Please find how many lines of the data contain the string "Open", and respond with that number only.
= Beginning of Section =
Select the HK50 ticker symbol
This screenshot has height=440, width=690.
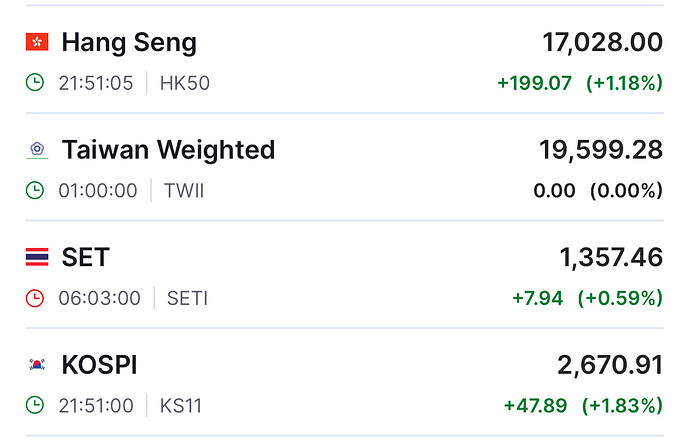click(185, 83)
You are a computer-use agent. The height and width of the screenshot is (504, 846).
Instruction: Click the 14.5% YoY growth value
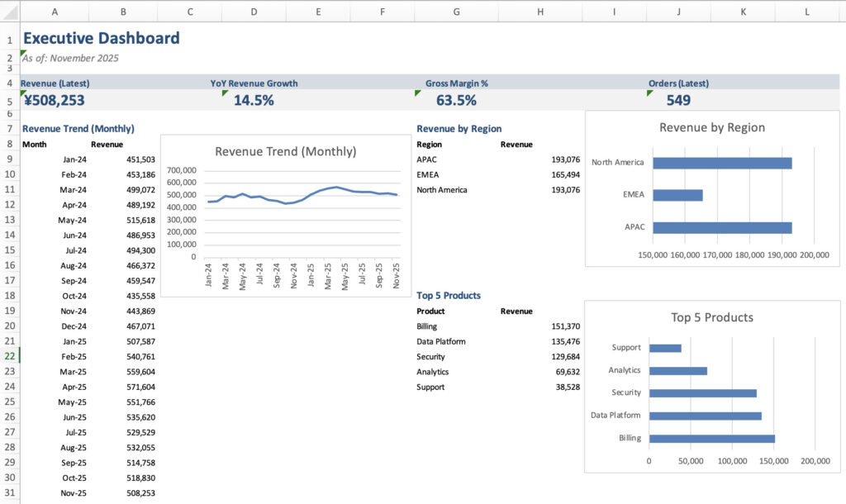pos(253,101)
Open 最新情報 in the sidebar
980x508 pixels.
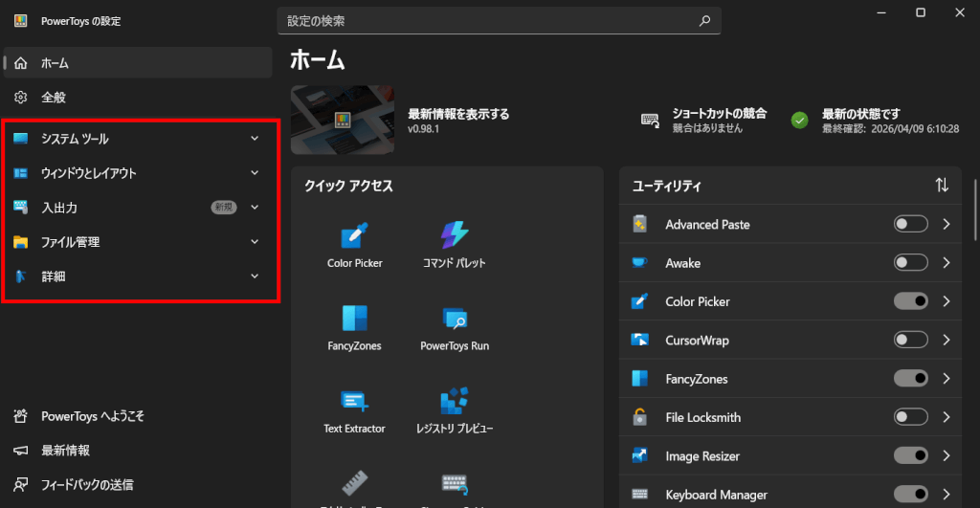tap(65, 451)
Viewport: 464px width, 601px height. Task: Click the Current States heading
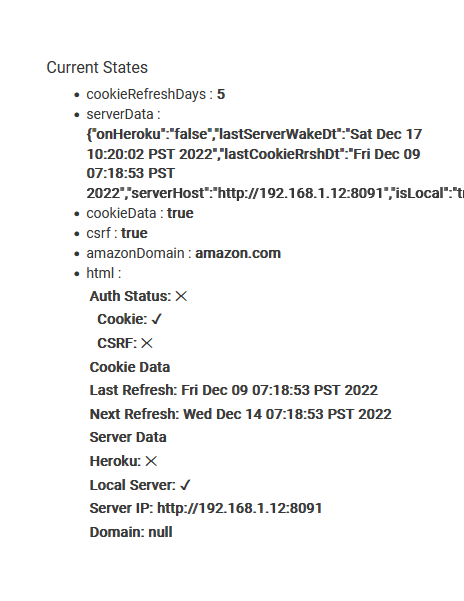[x=97, y=67]
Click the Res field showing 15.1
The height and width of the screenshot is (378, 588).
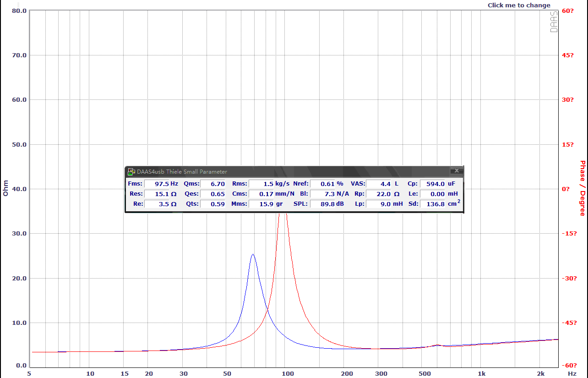coord(157,194)
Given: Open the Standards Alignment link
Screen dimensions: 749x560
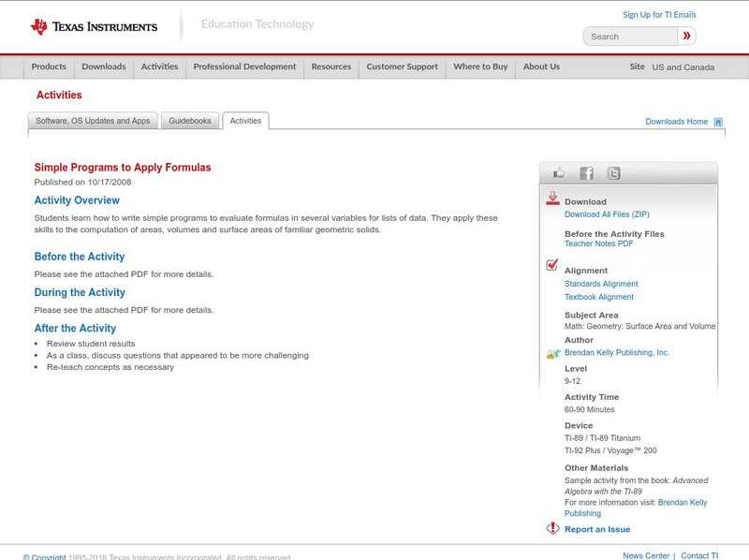Looking at the screenshot, I should click(x=601, y=284).
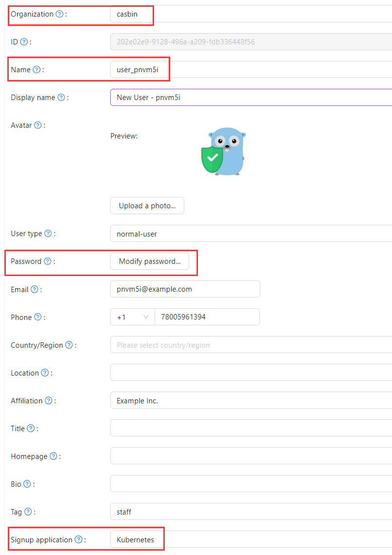Image resolution: width=392 pixels, height=555 pixels.
Task: Click the Name field help icon
Action: (37, 69)
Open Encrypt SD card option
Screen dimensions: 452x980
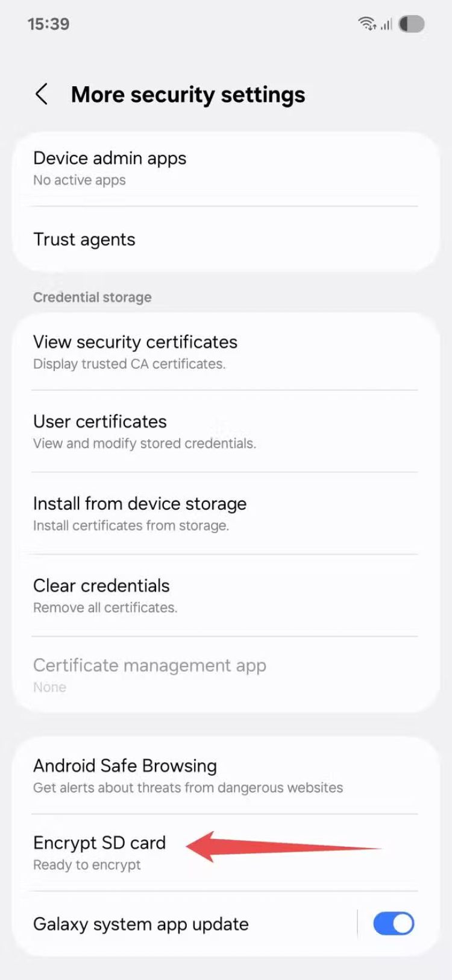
= End of Section =
• _SOLUTION BELOW_: 3